Od lutego śledczy z prokuratury Śródmieście-Północ w Warszawie prowadzili dochodzenie w sprawie naruszenia miru domowego na UW. Było wszczęte z art. 193 Kodeksu Karnego, który przewiduje grzywnę, karę ograniczenia wolności albo pozbawienia wolności do roku dla tego, kto "wdziera się do cudzego domu, mieszkania, lokalu, pomieszczenia albo ogrodzonego terenu albo wbrew żądaniu osoby uprawnionej miejsca takiego nie opuszcza".

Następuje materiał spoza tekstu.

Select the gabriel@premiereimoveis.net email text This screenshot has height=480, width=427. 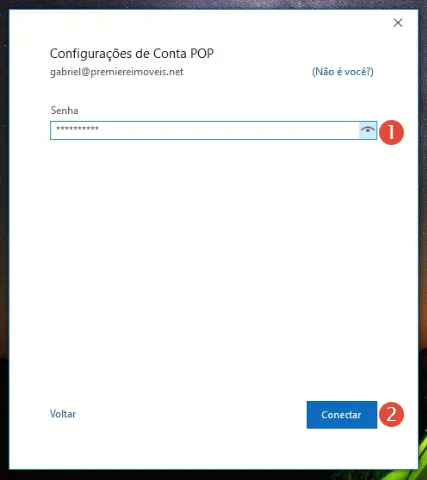click(x=117, y=72)
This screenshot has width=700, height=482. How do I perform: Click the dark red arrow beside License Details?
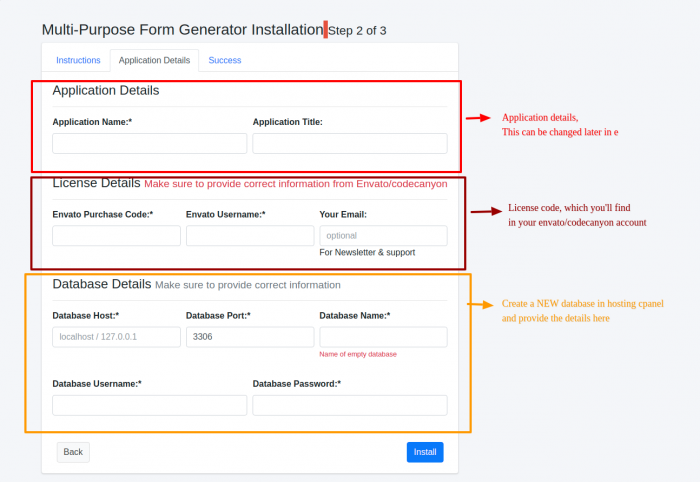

Postępowanie dotyczyło wtargnięcia ok. 50 zamaskowanych osób do auli Audytorium Maximum Uniwersytetu Warszawskiego, gdzie Magdalena Środa miała wygłosić wykład pt. "Moralność życia publicznego". Agresorzy, którzy mieli na twarzach maski konia, małpy, klauna, wyrwali drzwi do sali, po czym tańczyli i krzyczeli: "Raz sierpem, raz młotem czerwoną hołotę". Doszło do przepychanek z ochroną, następnie interweniowała policja; dwie osoby ukarano mandatem. Nikt nie został wówczas ranny.
Prokuratura umorzyła właśnie postępowanie dotyczące tego wydarzenia. – Brak jest bowiem znamion czynu zabronionego – mówi rp.pl Dariusz Ślepokura, rzecznik stołecznej prokuratury. I tłumaczy. – Nikt nie wdarł się bezprawnie na wykład, ponieważ był on otwarty dla wszystkich. Niezależnie od poglądów – mówi prok. Ślepokura. Dodaje, że kiedy ludzie w maskach zaczęli przeszkadzać w wykładzie prof. Środy zostali wyproszeni przez ochronę i wyszli z sali. – A więc nie zachodzi też przesłanka dotycząca niewykonania polecenia osób upoważnionych – tłumaczy prok. Ślepokura. Zauważa on, że dziewięć osób, które krzyczały zostały wylegitymowane przez policję, a dwie z nich ukarano mandatem za zakłócanie porządku.
Decyzja o umorzeniu jest nieprawomocna. – Nie wiem jeszcze czy będziemy się od niej odwoływać. Nie wiem czy samo postanowienie już do nas dotarło – mówi nam Anna Korzekawa, rzecznik UW.